POJ3694 Network(求橋的數目,lca,Tarjan)


Description

A network administrator manages a large network. The network consists
of N computers and M links between pairs of computers. Any pair of
computers are connected directly or indirectly by successive links, so
data can be transformed between any two computers. The administrator
finds that some links are vital to the network, because failure of any
one of them can cause that data can’t be transformed between some
computers. He call such a link a bridge. He is planning to add some
new links one by one to eliminate all bridges.

You are to help the administrator by reporting the number of bridges
in the network after each new link is added.

Input

The input consists of multiple test cases. Each test case starts with
a line containing two integers N(1 ≤ N ≤ 100,000) and M(N - 1 ≤ M ≤
200,000). Each of the following M lines contains two integers A and B
( 1≤ A ≠ B ≤ N), which indicates a link between computer A and B.
Computers are numbered from 1 to N. It is guaranteed that any two
computers are connected in the initial network. The next line contains
a single integer Q ( 1 ≤ Q ≤ 1,000), which is the number of new links
the administrator plans to add to the network one by one. The i-th
line of the following Q lines contains two integer A and B (1 ≤ A ≠ B
≤ N), which is the i-th added new link connecting computer A and B.

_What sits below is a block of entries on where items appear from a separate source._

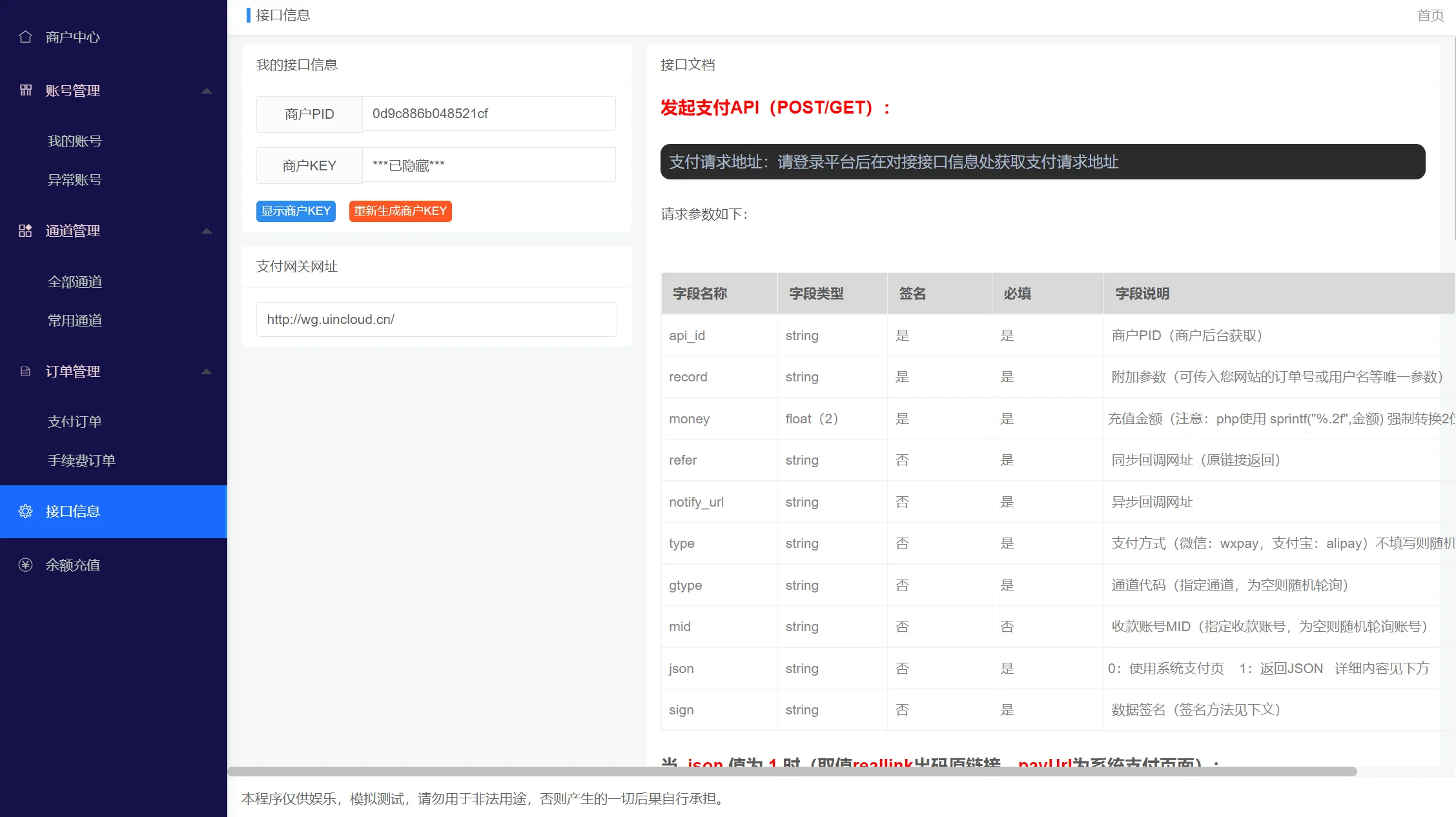Click the 首页 link at top right
The image size is (1456, 817).
click(1430, 15)
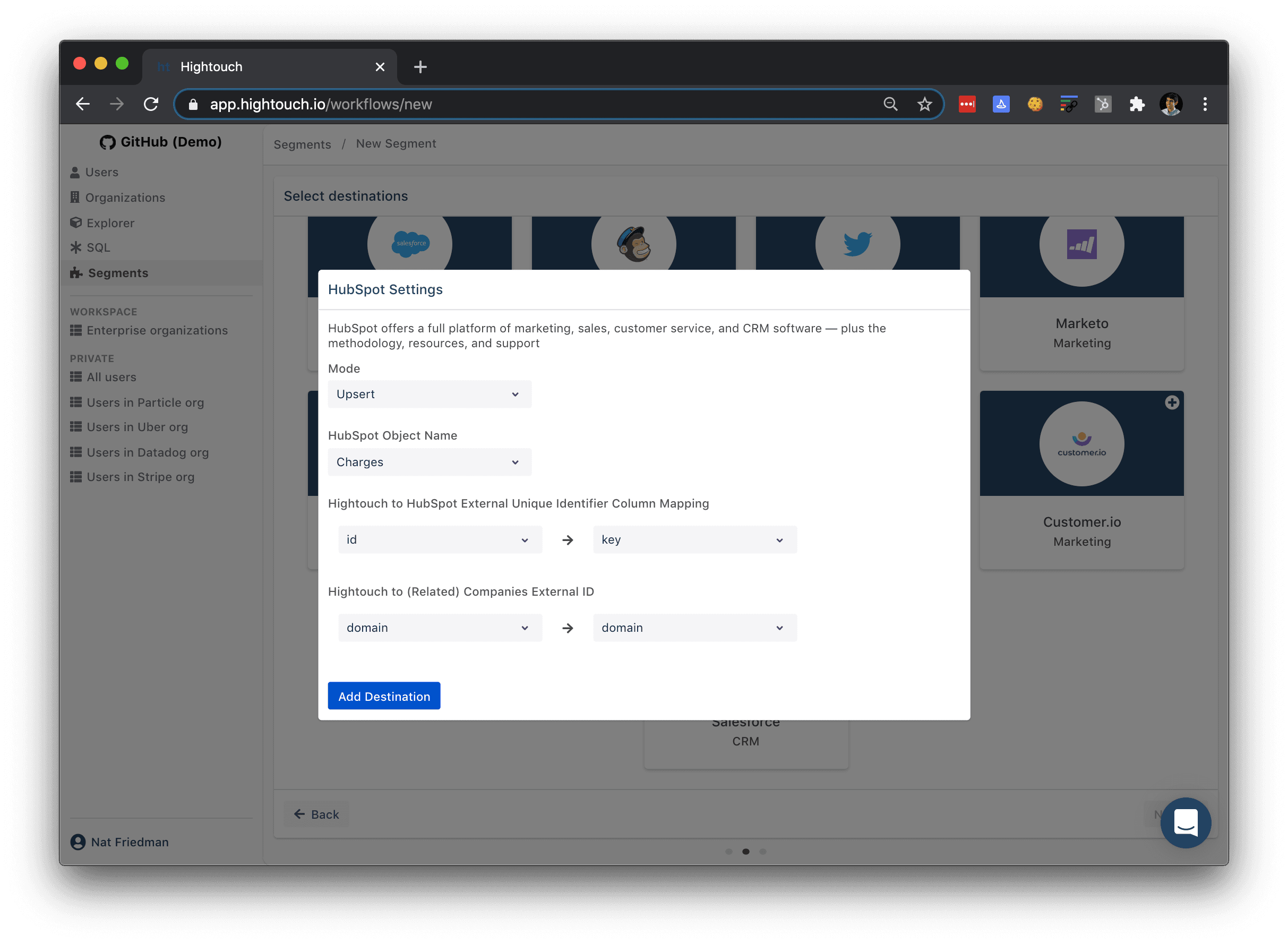
Task: Click the Add Destination button
Action: [384, 696]
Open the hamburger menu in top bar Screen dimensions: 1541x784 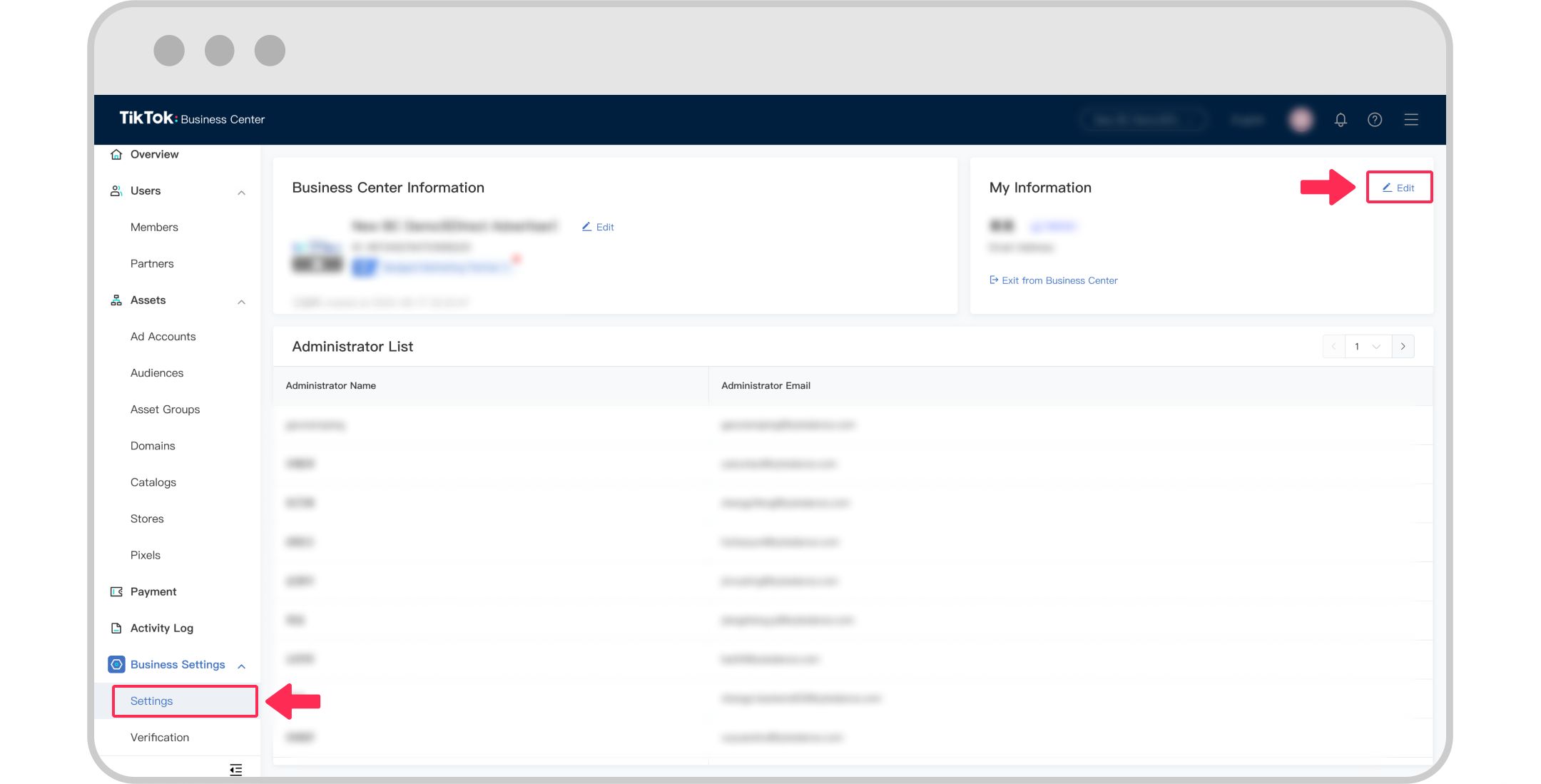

The last test case is followed by a line containing two zeros.

Output

For each test case, print a line containing the test case number(
beginning with 1) and Q lines, the i-th of which contains a integer
indicating the number of bridges in the network after the first i new
links are added. Print a blank line after the output for each test
case.

Sample Input

3 2
1 2
2 3
2
1 2
1 3
4 4
1 2
2 1
2 3
1 4
2
1 2
3 4
0 0

Sample Output

Case 1:
1
0

Case 2:
2
0

思路

題目給出一個無向圖,然后要往無向圖中加邊,一共加q次,每次都詢問加了這條邊后,圖中有多少個橋。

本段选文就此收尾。